Eleanor and Park by Rainbow Rowell: Eleanor and Park are two misfits who meet on a school bus and fall in love. I fell in love with them too on every page of this book.

by: 
Jessie, Columbine Library

There is a problem in London. Fifty years ago ghosts started popping up all over the city. While some of them are harmless, too many of them are dangerous and even deadly. Lockhart, Lucy and George are three ghost-hunters doing their part to make the city a safer place, eliminating ghostly threats and even solving some mysteries along the way.

This book felt very real to me. The author (who also wrote the Bartimaeus books) does an excellent job setting up the history of the ghost problem as well as the current strategies and organizations involved. While I was reading it I truly believed that of course ghosts are haunting London! And of course we need to all be carrying around charms and gadgets in order to keep them away!

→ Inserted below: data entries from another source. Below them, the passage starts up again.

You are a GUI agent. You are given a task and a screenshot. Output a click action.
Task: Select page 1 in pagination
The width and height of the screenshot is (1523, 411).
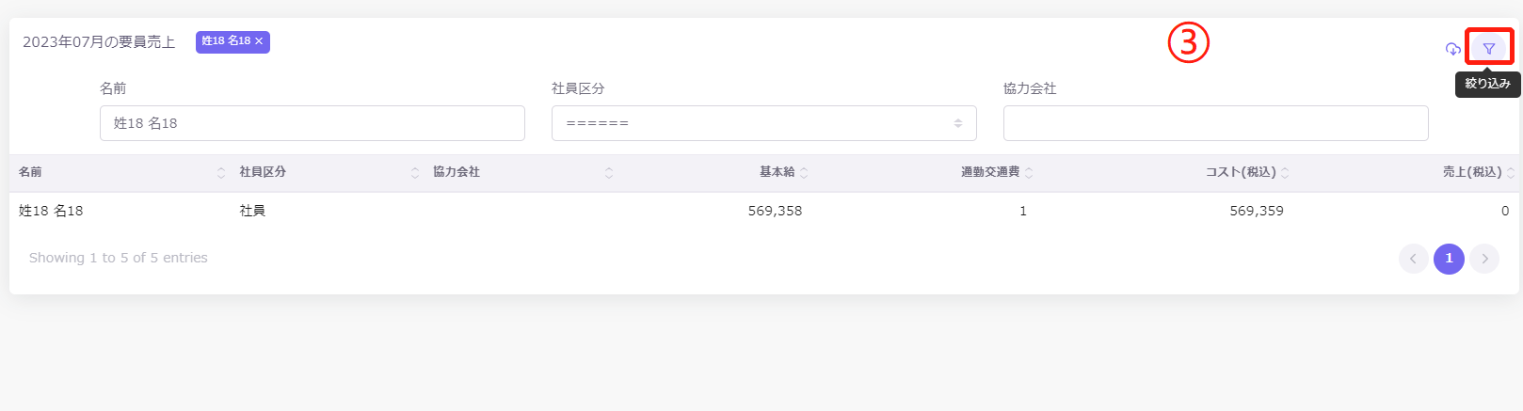[x=1449, y=259]
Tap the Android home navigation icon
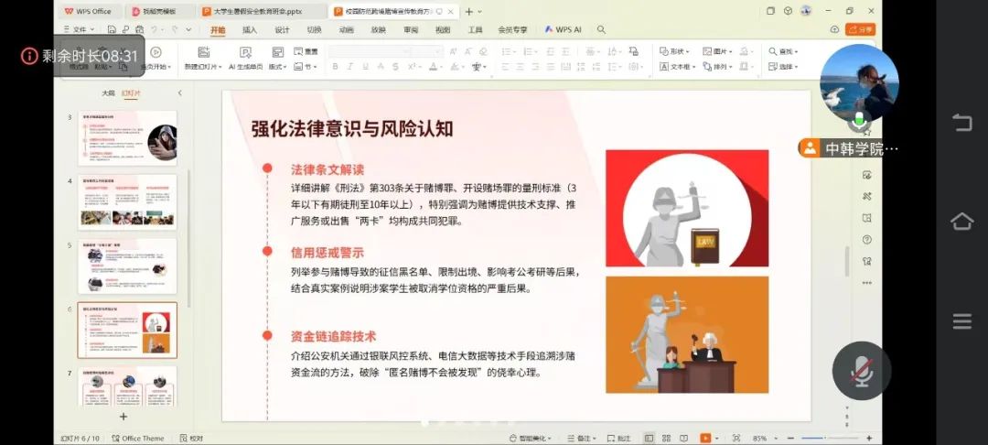 click(x=961, y=222)
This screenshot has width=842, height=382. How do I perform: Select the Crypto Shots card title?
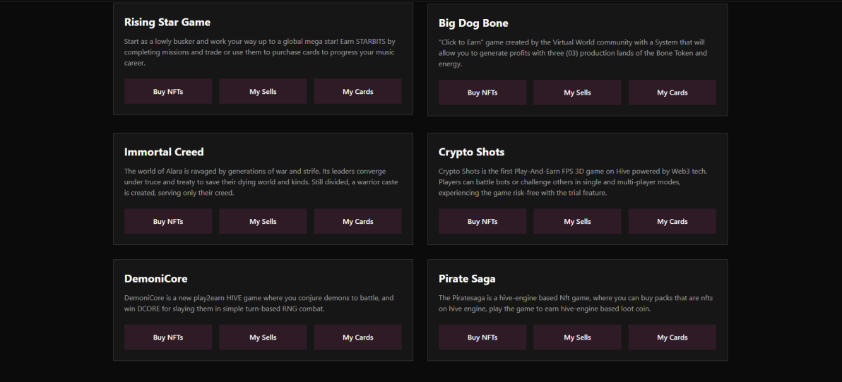click(471, 152)
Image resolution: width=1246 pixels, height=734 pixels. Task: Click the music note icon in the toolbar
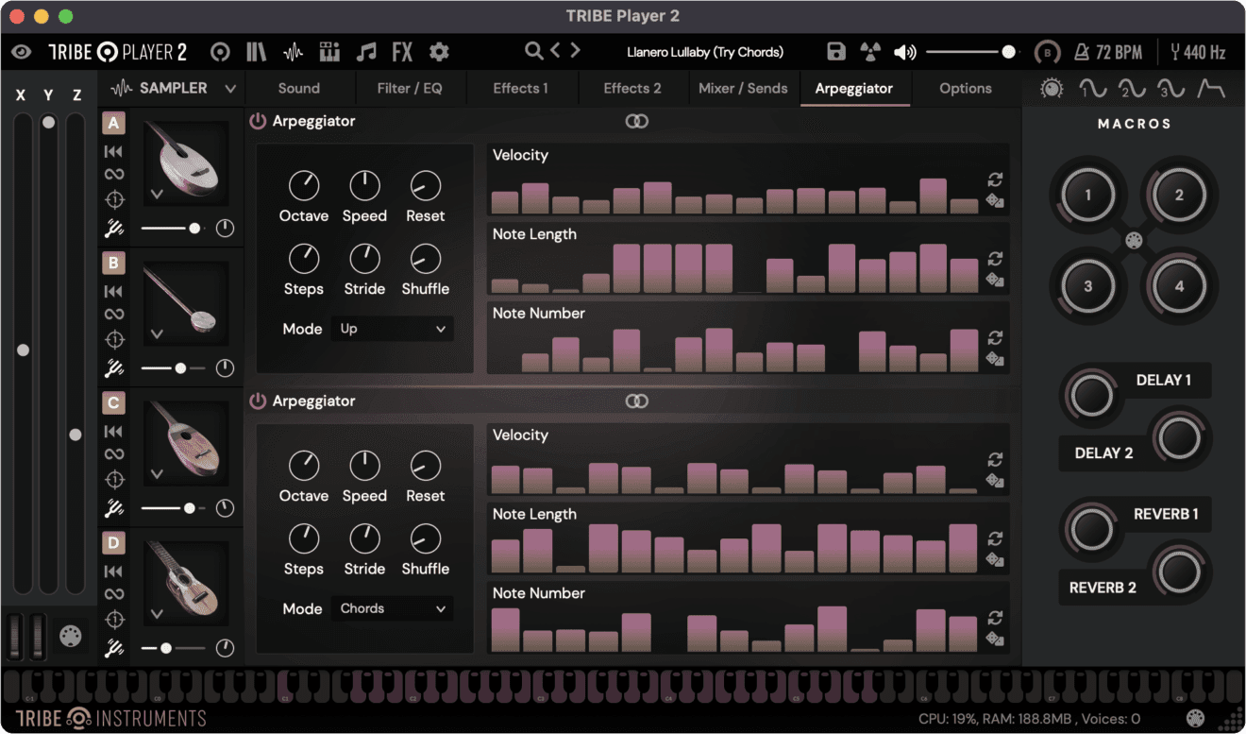point(366,51)
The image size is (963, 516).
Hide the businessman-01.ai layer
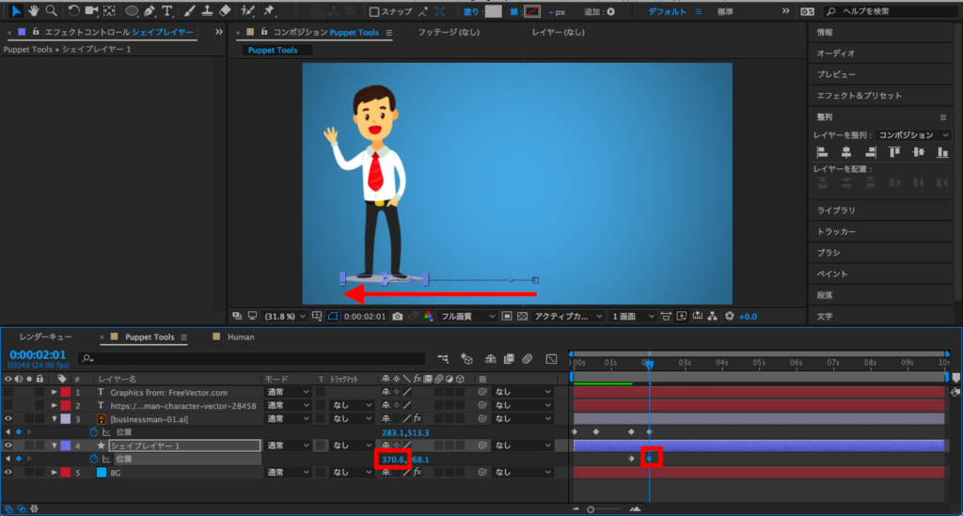click(8, 418)
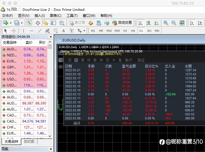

If you’re looking for a great ghost story to keep you up reading all night, The Screaming Staircase might be the book for you. But be careful--after reading this one all I want to do is read more scary ghost books. I may never get a good night of sleep again!

by: 
Chandra, Belmar Library

If you hate finding a really great series only to discover you have to wait a year for the next book, you've hit the jackpot. The Croak trilogy is complete!

 Lex has hit a bit of a rebellious stage, and when she bites a guy at school who called her a vampire, it's the last straw for her parents. They send her to spend the summer on a farm with an uncle she barely knows. Lex quickly learns that the only thing being reaped in the town of Croak is souls, and she's destined to become a Grim too. The series follows Lex as she tries to catch a Grim that's gone all rogue and is releasing souls from people who aren't yet dead. Warning: do not start reading this series unless you've got time to finish it, it's addicting.